The area of each bar is proportional to the number of entries in the bin.

## Flat Tops and the Level of Detail
Even though the density scale correctly represents percents using area, some detail is lost by grouping values into bins.

Take another look at the [300, 400) bin in the figure below. The flat top of the bar, at the level 0.405% per million dollars, hides the fact that the movies are somewhat unevenly distributed across that bin.

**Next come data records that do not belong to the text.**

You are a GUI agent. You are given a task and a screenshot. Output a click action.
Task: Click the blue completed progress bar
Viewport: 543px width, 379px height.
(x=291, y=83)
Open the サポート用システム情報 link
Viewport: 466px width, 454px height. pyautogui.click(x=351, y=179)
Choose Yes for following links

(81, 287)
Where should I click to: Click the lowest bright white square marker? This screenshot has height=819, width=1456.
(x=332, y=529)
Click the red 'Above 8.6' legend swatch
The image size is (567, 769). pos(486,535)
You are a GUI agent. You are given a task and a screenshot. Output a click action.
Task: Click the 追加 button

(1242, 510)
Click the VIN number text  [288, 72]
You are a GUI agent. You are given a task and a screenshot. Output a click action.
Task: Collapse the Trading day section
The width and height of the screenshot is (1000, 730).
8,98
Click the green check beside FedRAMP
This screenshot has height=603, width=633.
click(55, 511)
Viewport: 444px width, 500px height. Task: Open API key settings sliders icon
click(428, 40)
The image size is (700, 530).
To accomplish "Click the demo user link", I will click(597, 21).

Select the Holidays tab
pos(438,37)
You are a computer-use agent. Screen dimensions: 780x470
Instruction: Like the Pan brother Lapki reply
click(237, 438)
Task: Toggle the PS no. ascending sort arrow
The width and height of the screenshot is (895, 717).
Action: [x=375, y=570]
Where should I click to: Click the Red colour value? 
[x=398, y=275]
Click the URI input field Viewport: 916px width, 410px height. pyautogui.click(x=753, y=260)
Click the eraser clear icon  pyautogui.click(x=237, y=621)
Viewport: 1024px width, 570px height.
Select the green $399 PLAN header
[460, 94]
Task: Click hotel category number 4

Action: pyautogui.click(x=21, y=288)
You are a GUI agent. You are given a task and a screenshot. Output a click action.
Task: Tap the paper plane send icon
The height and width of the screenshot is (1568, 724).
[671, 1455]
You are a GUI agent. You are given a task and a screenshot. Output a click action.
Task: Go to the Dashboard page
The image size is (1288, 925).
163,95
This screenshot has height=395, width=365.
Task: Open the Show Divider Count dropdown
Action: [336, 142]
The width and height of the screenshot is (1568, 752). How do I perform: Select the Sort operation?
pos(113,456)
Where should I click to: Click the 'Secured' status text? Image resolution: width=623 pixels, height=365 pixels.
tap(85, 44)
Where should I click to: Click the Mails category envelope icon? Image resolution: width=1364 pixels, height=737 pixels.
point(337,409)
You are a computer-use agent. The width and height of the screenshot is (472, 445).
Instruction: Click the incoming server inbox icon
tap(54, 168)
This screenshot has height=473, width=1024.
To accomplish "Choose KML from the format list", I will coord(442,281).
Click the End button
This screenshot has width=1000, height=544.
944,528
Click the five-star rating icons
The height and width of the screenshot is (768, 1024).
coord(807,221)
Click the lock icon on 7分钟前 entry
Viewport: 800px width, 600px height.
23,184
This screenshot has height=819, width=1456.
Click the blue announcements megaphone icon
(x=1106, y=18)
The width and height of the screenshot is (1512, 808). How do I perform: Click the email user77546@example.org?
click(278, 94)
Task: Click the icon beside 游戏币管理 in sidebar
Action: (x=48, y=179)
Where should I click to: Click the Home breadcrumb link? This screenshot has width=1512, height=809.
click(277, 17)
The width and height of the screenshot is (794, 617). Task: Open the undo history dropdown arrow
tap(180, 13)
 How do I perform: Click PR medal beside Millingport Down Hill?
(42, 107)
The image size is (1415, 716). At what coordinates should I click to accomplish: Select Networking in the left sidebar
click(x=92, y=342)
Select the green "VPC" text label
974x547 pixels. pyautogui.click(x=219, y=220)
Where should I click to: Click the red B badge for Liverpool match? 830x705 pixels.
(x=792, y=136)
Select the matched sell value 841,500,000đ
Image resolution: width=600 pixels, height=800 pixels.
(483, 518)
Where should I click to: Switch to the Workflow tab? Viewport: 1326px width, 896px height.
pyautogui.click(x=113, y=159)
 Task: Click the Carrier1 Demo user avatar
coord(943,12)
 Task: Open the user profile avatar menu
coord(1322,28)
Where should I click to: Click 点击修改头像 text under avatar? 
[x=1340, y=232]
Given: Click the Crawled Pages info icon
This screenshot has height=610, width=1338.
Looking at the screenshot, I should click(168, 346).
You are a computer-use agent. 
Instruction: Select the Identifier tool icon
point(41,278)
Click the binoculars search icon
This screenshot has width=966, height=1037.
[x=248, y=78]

Take another look at the [300, 400) bin in the figure below. The flat top of the bar, at the level 0.405% per million dollars, hides the fact that the movies are somewhat unevenly distributed across that bin.

In [None]:
uneven = np.array((300, 400, 600, 1500))
data =p['Adjusted Gross']
fig, ax = plt.subplots()
n, bins, patches = ax.hist(data, bins=uneven, density=True, color='slategrey')
ax.set_xlabel('Adjusted Gross (Million Dollars)')
ax.set_ylabel('Percent per Million Dollars')
ax.yaxis.set_major_formatter(tick.FuncFormatter(lambda x,_: f'{(x * 100):.1f}'))
plt.show()

To see this, let us split the [300, 400) bin into 10 narrower bins, each of width 10 million dollars.

In [None]:
uneven = np.array((300, 310, 320, 330, 340, 350, 360, 370, 380, 390, 400, 600,1500))
data = p['Adjusted Gross']
fig, ax = plt.subplots()
n, bins, patches = ax.hist(data, bins=uneven, density=True, color='slategrey')
ax.set_xlabel('Adjusted Gross (Million Dollars)')
ax.set_ylabel('Percent per Million Dollars')
ax.yaxis.set_major_formatter(tick.FuncFormatter(lambda x,_: f'{(x * 100):.1f}'))
plt.show()

## Histograms Q&A 
Let's draw the histogram again, this time with four bins, and check our understanding of the concepts.

In [None]:
uneven = np.array((300, 350, 400, 450, 1500))
data = p['Adjusted Gross']
fig, ax = plt.subplots()
n, bins, patches = ax.hist(data, bins=uneven, density=True, color='slategrey')
ax.set_xlabel('Adjusted Gross (Million Dollars)')
ax.set_ylabel('Percent per Million Dollars')
ax.yaxis.set_major_formatter(tick.FuncFormatter(lambda x,_: f'{(x * 100):.1f}'))
plt.show()

In [None]:
bins

In [None]:
len(bins)

In [None]:
n = n * len(data) * np.diff(bins)
n

In [None]:
len(n)

In [None]:
n.sum()

In [None]:
bin_counts = pd.DataFrame({
    'bin':bins,
    'Adjusted Gross count': np.append(n, 0)
})
bin_counts

Differences Between Bar Charts and Histograms
Bar charts display one quantity per category. They are often used to display the distributions of categorical variables. Histograms display the distributions of quantitative variables.
All the bars in a bar chart have the same width, and there is an equal amount of space between consecutive bars. The bars of a histogram can have different widths, and they are contiguous.
The lengths (or heights, if the bars are drawn vertically) of the bars in a bar chart are proportional to the value for each category. The heights of bars in a histogram measure densities; the areas of bars in a histogram are proportional to the numbers of entries in the bins.